By sampling of a 200 square metres area, researchers found 242 vascular plants or about 1 percent of all flora in Indonesia. Heptapleurum aromaticum is often the most common plant to occur in the understory of montane primary forest, where it is found at densities of 7% to 17% in the forest cover. The fern Diplazium proliferum is the second most common plant in this area. At lower elevations in both primary and secondary forest it is also the second most (after Dracontomelon dao), or most, respectively, dominant understory plant, but it occurs at lower densities. On less diverse, more heavily degraded land however, it is even more dominant, occurring at up to 25% of the forest cover. Where the forest is disturbed the only understory species more common than this Heptapleurum in the park is Ganua kingiana.

The mammals that can be found are Sumatran tiger, Malayan tapir, Malayan porcupine, Asian golden cat, leopard cat, Indian muntjac, mainland serow, Java mouse-deer, binturong, sun bear and Sambar deer. There were 13 endemic species of bird recorded in the park, including Salvadori's pheasant and Schneider's pitta. Amphibians include the caecilian Ichtyopis glutinosa and the long-nosed horned frog, etc.
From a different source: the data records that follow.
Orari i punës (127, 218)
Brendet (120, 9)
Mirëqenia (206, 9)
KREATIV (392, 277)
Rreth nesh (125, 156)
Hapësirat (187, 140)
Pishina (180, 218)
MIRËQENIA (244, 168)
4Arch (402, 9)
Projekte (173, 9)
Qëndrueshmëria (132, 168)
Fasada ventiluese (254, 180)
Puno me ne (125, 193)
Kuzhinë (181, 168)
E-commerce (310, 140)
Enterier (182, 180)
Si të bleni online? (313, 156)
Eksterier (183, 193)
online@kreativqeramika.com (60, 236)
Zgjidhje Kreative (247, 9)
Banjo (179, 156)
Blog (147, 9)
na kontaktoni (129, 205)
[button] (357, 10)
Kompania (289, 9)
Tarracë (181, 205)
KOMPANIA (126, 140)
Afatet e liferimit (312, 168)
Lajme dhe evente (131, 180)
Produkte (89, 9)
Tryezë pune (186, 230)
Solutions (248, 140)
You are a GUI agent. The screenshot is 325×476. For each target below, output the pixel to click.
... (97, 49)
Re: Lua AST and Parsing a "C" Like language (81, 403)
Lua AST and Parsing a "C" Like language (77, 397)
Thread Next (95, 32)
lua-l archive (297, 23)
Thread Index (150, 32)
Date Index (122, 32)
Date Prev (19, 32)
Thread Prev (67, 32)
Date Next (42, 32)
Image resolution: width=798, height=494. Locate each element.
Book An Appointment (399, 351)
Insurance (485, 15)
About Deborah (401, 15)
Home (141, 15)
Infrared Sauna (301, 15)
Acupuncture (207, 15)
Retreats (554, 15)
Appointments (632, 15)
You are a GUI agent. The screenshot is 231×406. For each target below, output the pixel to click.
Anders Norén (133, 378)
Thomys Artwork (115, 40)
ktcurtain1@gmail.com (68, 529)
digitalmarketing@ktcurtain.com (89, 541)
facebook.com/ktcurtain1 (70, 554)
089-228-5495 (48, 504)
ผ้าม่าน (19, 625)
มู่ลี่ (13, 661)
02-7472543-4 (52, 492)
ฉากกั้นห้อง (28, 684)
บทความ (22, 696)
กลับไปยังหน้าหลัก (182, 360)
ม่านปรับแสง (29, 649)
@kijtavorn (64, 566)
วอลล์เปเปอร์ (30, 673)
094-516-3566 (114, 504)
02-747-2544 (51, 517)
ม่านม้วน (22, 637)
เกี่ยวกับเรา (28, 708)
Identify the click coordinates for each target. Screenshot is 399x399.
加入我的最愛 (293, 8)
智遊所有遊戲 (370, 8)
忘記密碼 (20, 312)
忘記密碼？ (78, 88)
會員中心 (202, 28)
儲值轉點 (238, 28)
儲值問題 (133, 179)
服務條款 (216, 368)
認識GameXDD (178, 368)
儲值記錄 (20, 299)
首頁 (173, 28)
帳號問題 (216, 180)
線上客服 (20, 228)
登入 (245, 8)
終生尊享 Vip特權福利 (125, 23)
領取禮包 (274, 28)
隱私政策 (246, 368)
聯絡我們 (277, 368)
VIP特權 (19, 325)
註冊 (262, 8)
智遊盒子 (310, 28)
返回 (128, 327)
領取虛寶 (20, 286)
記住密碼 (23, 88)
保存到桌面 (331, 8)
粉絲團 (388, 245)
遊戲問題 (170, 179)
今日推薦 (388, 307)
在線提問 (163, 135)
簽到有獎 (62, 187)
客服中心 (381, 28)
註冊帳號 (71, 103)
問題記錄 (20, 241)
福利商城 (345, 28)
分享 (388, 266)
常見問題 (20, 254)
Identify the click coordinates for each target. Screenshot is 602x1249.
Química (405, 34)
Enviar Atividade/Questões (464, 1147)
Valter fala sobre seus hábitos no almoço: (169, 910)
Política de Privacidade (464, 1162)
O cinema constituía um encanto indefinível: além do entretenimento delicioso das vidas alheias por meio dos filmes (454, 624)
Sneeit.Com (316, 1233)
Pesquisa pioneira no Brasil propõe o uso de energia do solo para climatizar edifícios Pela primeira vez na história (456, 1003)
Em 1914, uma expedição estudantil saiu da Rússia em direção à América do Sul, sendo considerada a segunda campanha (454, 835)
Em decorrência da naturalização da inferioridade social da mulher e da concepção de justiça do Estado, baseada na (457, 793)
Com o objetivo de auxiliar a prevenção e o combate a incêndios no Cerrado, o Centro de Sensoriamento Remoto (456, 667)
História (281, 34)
In 2008 the population of Sumatran tigers has been estimated to be between ca. 30 to 100. In 2013 their number has been estimated to be between 23 and 76, or 20% of the total population.

==Conservation and threats==
Parts of the forest within the national park have been protected by the Dutch colonial government since 1921. The proposal for a national park was submitted by the local government in 2003, and the Batang Gadis National Park was declared in 2004.

The wildlife in the park is threatened by poaching, and encroachment by an Australian gold mining company that holds a 200,000-hectare concession that overlaps with the national park.